*TASK PROMPT*
Copy exactly, and only, the lines between the start of the entries below and the line containing "ngãi? (70, 1973)", both inclusive. Omit pictures.

Saved entries
= = = = =

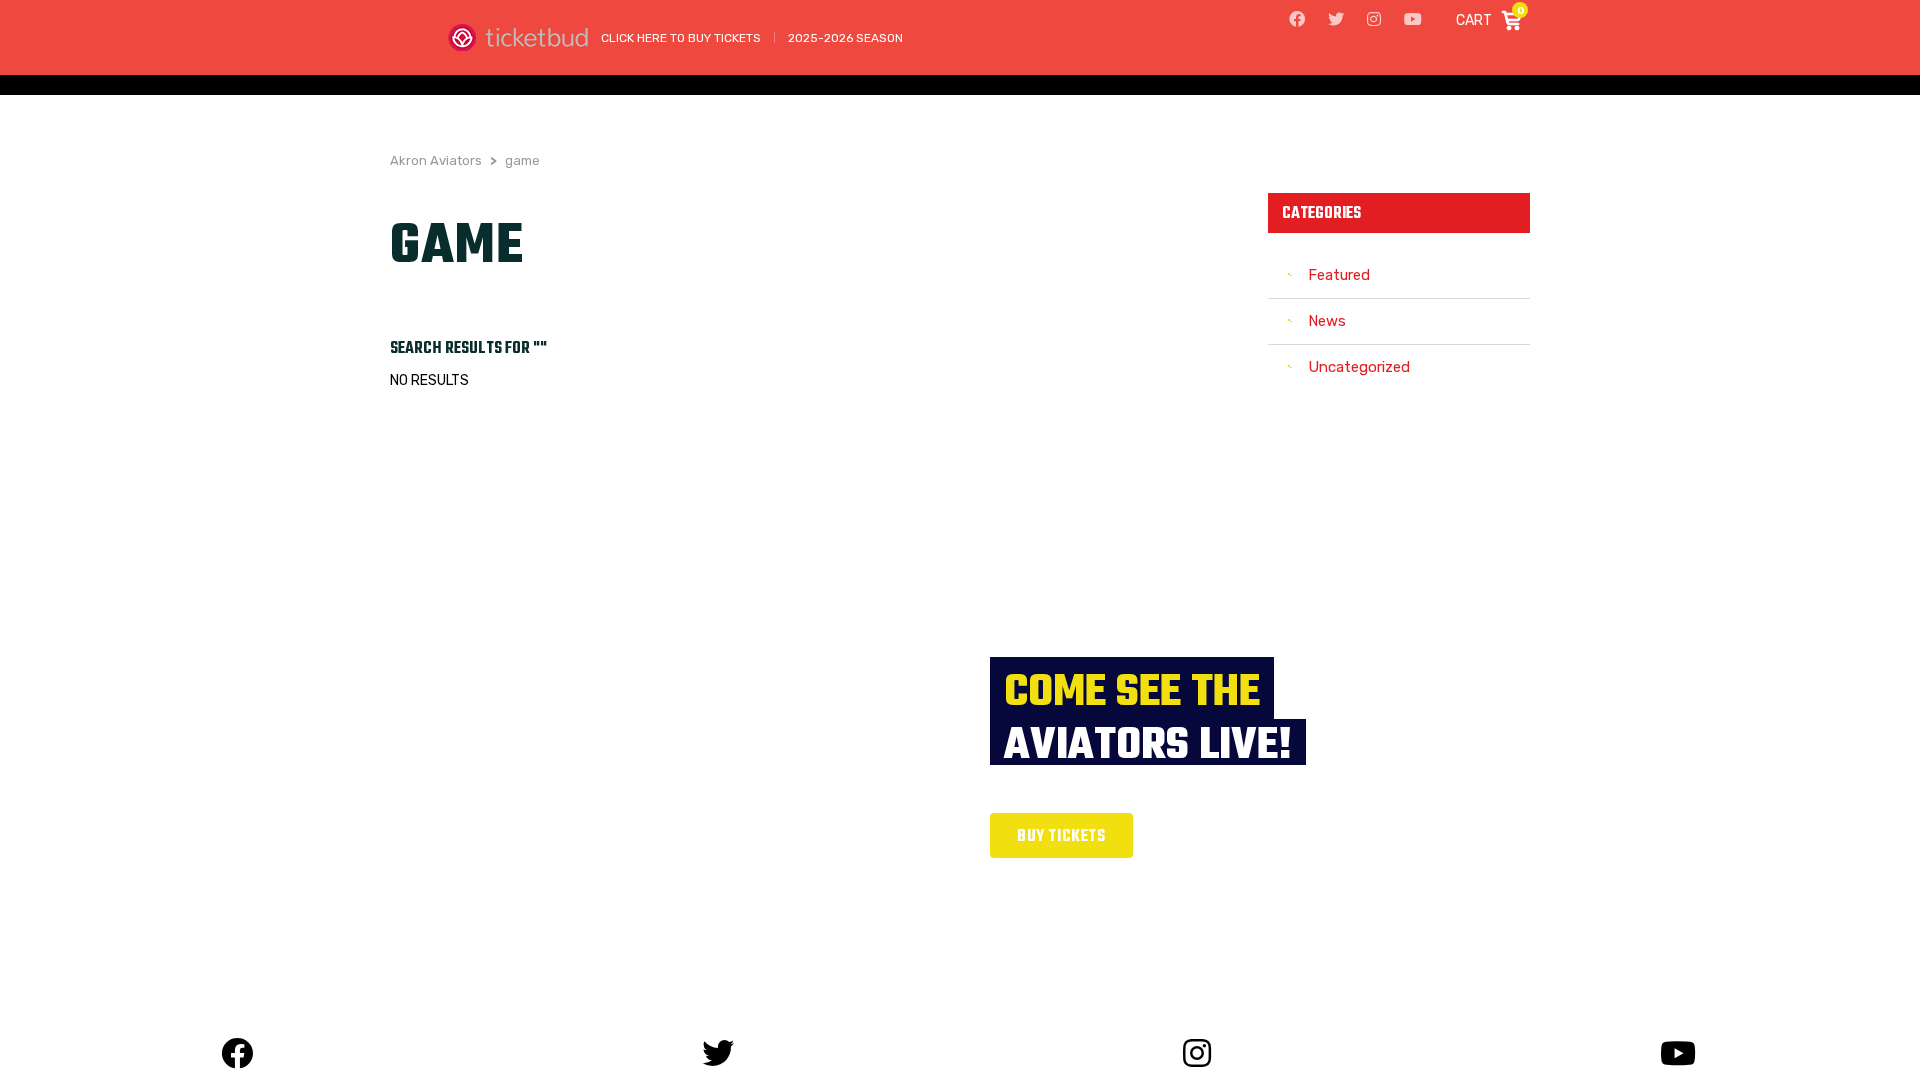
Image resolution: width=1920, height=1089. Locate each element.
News (1327, 321)
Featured (1339, 275)
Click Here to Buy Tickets (681, 38)
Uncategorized (1359, 367)
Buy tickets (1061, 837)
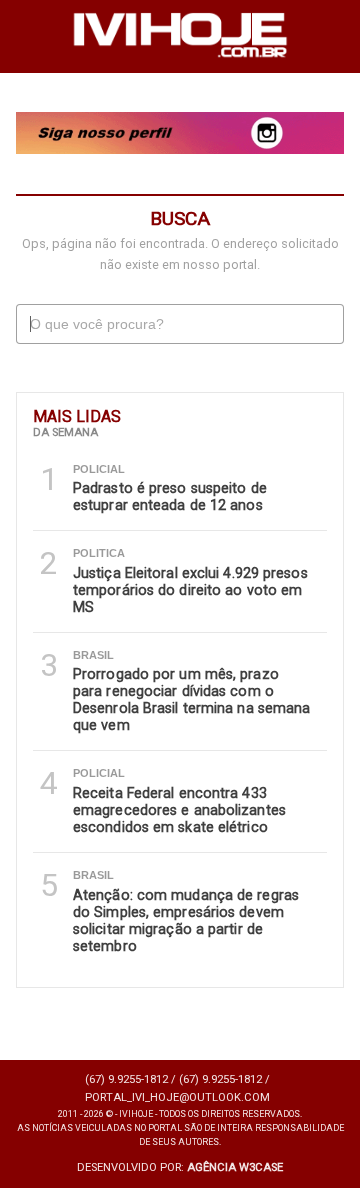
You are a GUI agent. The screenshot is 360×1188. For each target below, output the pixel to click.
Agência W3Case (235, 1167)
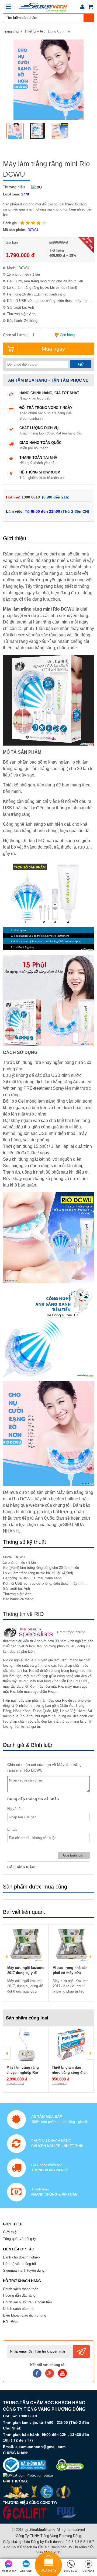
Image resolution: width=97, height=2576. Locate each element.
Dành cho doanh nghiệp (21, 2257)
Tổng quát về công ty (19, 2239)
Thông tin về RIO (23, 1614)
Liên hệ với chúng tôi (19, 2264)
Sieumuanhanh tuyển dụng (23, 2270)
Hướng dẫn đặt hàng (19, 2295)
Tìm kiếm (89, 17)
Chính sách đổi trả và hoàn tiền (27, 2302)
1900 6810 (31, 497)
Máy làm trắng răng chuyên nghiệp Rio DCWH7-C (22, 2072)
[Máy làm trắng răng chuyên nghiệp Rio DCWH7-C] (25, 2045)
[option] (17, 131)
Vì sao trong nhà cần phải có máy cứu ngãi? (70, 1973)
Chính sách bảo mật (18, 2309)
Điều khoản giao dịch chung (24, 2315)
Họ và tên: (15, 1809)
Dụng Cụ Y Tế (59, 31)
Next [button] (90, 1956)
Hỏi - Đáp (10, 2322)
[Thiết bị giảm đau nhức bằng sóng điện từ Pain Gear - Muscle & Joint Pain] (71, 2045)
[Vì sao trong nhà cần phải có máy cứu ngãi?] (71, 1945)
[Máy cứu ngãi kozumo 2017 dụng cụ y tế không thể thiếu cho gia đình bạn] (25, 1945)
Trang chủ (11, 31)
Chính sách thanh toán (20, 2289)
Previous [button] (6, 1956)
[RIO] (35, 187)
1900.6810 (28, 2416)
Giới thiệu (10, 2232)
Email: (12, 1829)
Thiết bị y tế (34, 31)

= = = = =

*ANSWER FOR THE TASK*
Image resolution: width=1920, height=1089. Locate each element.
News (1327, 321)
Featured (1339, 275)
Click Here to Buy Tickets (681, 38)
Uncategorized (1359, 367)
Buy tickets (1061, 837)
You are a GUI agent. The screenshot is 360×1188. For each target below, output the pixel to click.
Agência W3Case (235, 1167)
Image resolution: width=97, height=2576. Locate each element.
Dành cho doanh nghiệp (21, 2257)
Tổng quát về công ty (19, 2239)
Thông tin về RIO (23, 1614)
Liên hệ với chúng tôi (19, 2264)
Sieumuanhanh tuyển dụng (23, 2270)
Hướng dẫn đặt hàng (19, 2295)
Tìm kiếm (89, 17)
Chính sách đổi trả và hoàn tiền (27, 2302)
1900 6810 (31, 497)
Máy làm trắng răng chuyên nghiệp Rio DCWH7-C (22, 2072)
[Máy làm trắng răng chuyên nghiệp Rio DCWH7-C] (25, 2045)
[option] (17, 131)
Vì sao trong nhà cần phải có máy cứu ngãi? (70, 1973)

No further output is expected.